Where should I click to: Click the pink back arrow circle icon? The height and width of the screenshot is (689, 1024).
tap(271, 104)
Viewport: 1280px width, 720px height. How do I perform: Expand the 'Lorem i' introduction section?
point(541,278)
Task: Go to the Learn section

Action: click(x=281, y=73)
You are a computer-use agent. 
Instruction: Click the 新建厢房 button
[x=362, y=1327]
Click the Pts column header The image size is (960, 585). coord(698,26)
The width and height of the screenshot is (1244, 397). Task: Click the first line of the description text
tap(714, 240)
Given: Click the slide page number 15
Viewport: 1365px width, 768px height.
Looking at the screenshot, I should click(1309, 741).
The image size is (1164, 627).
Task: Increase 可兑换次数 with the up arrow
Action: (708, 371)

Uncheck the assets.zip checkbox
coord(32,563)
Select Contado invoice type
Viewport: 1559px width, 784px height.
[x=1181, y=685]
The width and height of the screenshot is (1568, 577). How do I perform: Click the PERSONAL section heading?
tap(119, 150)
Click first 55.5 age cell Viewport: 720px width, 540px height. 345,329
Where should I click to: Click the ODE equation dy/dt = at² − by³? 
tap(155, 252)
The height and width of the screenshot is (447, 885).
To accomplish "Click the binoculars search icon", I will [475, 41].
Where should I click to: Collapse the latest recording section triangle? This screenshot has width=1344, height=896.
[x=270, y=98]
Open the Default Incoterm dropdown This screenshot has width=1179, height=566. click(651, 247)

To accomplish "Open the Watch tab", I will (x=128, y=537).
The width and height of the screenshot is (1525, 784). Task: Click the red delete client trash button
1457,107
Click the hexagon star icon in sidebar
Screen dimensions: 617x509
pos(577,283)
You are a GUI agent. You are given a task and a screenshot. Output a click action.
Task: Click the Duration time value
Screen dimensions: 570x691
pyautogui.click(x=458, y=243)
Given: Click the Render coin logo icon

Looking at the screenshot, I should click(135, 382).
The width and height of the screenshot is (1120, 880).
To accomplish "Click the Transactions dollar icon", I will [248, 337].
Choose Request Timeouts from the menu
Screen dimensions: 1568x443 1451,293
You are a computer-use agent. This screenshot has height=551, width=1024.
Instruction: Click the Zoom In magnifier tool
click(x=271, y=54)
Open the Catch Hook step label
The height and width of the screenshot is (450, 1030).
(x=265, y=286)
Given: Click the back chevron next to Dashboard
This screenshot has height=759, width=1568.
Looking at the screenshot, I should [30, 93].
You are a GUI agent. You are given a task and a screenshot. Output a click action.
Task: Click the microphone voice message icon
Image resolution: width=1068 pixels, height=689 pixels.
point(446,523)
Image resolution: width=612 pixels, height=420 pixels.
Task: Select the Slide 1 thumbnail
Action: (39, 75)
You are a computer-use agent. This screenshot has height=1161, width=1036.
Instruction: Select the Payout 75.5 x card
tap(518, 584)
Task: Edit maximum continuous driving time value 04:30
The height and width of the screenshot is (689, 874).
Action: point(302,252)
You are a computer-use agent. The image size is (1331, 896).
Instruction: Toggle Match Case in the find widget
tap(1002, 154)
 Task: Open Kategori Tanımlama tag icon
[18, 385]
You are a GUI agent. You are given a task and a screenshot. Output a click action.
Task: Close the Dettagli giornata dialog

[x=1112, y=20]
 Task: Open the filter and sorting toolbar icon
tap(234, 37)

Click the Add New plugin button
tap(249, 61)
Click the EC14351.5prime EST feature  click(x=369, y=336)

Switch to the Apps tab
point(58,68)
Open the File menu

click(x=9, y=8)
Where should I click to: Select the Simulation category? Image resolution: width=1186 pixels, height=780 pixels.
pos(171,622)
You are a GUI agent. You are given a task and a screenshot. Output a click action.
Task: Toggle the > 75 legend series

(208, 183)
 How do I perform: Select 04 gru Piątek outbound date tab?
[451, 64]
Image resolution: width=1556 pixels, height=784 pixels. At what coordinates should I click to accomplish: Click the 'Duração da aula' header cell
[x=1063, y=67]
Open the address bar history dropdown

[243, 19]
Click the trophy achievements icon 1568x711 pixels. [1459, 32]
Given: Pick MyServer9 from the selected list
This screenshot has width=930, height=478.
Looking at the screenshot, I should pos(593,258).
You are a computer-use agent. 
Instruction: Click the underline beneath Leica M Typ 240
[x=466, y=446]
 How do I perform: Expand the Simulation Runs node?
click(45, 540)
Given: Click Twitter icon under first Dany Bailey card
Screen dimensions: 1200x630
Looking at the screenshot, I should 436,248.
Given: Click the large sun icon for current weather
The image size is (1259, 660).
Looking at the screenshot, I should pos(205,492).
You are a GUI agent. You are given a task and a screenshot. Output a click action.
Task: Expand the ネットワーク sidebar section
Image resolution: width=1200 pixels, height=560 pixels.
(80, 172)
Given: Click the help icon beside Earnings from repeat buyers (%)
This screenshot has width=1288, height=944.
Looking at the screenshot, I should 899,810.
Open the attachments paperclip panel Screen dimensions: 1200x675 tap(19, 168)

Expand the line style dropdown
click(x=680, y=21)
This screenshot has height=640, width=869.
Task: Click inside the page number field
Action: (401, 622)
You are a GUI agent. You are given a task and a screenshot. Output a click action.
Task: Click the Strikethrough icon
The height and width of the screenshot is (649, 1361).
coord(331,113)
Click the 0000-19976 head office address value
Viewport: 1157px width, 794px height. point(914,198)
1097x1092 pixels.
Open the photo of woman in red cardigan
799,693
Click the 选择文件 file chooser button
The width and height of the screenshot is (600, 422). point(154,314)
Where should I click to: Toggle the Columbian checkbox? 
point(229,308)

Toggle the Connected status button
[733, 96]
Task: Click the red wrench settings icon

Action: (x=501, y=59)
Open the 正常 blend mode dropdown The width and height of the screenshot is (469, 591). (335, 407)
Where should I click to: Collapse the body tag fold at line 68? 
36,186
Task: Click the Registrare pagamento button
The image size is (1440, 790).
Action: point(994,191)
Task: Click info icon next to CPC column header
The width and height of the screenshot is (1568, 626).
......
PROMPT
Only the number is needed here: how many lines in the data contain "will"?

ANSWER FOR THIS EXERCISE
3